Enquanto ser pensante, de quando em quando, dou comigo perante grandes encruzilhadas mentais no sentido de procurar respostas cabais às grandes questões que, desde sempre, apoquentam o homem em particular, e a mim em geral: será que há vida noutros planetas?; Será que a teoria da reminiscência da alma, tão cara a Platão, tem algum fundamento?; Deus existe?
Hoje, ao almoço, depois de sacar com a unha do mindinho canhoto uma lasca de bacalhau alojada entre um canino e um pré-molar, vi-me a braços com uma dessas questões. Acabado o prato principal, apeteceu-me comer uma peça de fruta.
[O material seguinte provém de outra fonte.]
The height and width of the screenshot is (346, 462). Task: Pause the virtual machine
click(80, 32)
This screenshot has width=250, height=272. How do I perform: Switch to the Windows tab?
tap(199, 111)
Olhei para a fruteira e entre maçãs, tangerinas, dióspiros e kiwis, peguei numa banana do Equador que, esclarecendo os mais leigos nisto da bananicultura, é das maiorzinhas que se encontram no mercado português. Antes de a descascar, numa analogia que me parece óbvia, perguntei-me: como é que elas aguentam?
Na remota eventualidade do Sr. Dr. Fernando Ulrich ler estas palavras, comungando desta mesma questão, eu folgo em informá-lo que se elas aguentam, o Sr. Dr. também aguenta (atenção, utilizei aqui o Sr. Dr. como sinal do respeito que o Sr. Dr. me merece e não de forma irónica. Nem de perto, nem de longe me parece que o Sr. Dr. apresente toda uma pose e bazófia comuns naqueles que gostam e exigem ser tratados por Sr. Dr. Mas eu sofro de astigmatismo severo e de miopia aguda).